While many financial advisers continue to seek either the comforts of a megafirm or the independence of a registered investment advisory group, Adam Sherman, David Fleisher and their team have found a cozy home in the community banking channel.

For the past 11 years they have cobbled together a strong book of business from within a community bank, navigated through a merger, become independent and then emerged right where they started, selling wealth management services from inside the friendly confines of a small bank.

"Community banks are really a unique environment," said Sherman, the chief executive of Firstrust Financial Resources, a unit of Firstrust Bank in Conshohocken, Pa. "The clientele has a strong, lasting, trusting relationship with the bank. The larger banks are less customer-oriented and more transaction-oriented. Community banks have been able to maintain that mom-and-pop feel."

In 1999, Sherman and Fleisher worked for Axa Advisors in Philadelphia when the Gramm-Leach-Bliley Act was enacted and allowed commercial banks to offer investment products and services. Sherman, who has worked in the financial industry for 25 years, said he saw this as an opportunity to develop a wealth management firm with a community bank.

That year he and his team opened Progress Financial Resources with Progress Bank in Blue Bell, Pa., and over the next four years developed a wealth management unit that offered a suite of investment services, including annuities, mutual funds, stocks, bonds and life insurance. It grew to 25 registered reps with a $500 million of assets under management before Fleet Financial Group bought the bank and the wealth manager in 2004.

Later that year Bank of America Corp. bought Fleet. Fleisher, Firstrust's president, said he and the rest of the executive team decided to depart because of B of A's "bureaucratic nature" and the "multiple layers" of employees between them and clients. So in 2004, Sherman, Fleisher and Andrew McIlhenny bought the wealth manager from B of A, and it became an independent firm for two years.

In 2006 Sherman, Fleisher and McIlhenny partnered with the $2.5 billion-asset Firstrust Bank, which has 25 branches, all in the Philadelphia market. It opened Firstrust Financial Resources with $450 million of assets under management, and despite difficult economic conditions, by the end of 2009 it had $600 million under management.

Firstrust Financial Resources has 17 full-time advisers and six licensed bankers. It plans to add six advisers in the next 12 to 18 months and expects to have $1 billion of assets under management within the next two years.

"We are going to look at a lot of different avenues for growth," Sherman said. "We are going to consider growth through acquisition and by increasing the number of advisers that we have on the street. We are looking for ancillary business lines to acquire, and we are looking to see whether we should be manufacturing our own investment advice rather than using just an open architecture approach."

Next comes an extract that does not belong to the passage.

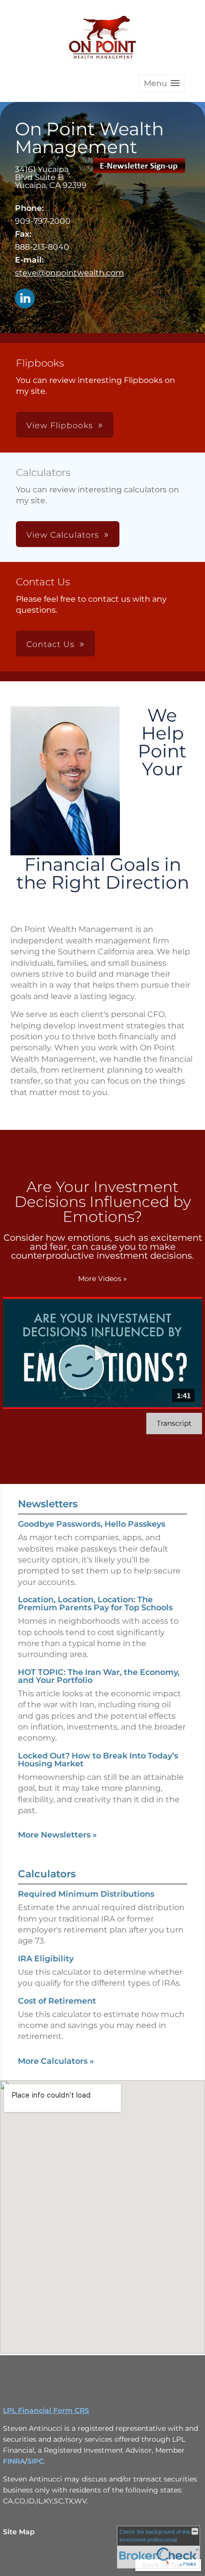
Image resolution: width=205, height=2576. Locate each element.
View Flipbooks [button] (59, 425)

Sherman said the company is interested in buying a money manager within a 100-mile radius of Philadelphia. Firstrust is a well-capitalized, privately owned bank that can make an acquisition if the right opportunity comes along, he said. "Firstrust is in a position to take advantage of the weaker players that are out there."

"We feel that 2009 in our industry was the ultimate survival of the fittest, and 2010, in our opinion, is a time for growth," Sherman said. "People that have the balance sheets to grow their wealth businesses are the ones that will succeed going forward. We think we are going to be one of the winners. We are on the prowl for the right opportunities."

Analysts said a lack of economies of scale makes it difficult for most community banks to compete on price with larger financial companies. "It all comes down to the bottom line," said Geoffrey Bobroff of Bobroff Consulting in East Greenwich, R.I.

Burton Greenwald of BJ Greenwald Associates in Philadelphia said Firstrust is not a big player in the Philadelphia region, but if it can attract top producers it should be able to build assets under management. "They won't compete with PNC or Mellon, but they can build a tidy business and operate as a strong open architecture wealth manager," he said.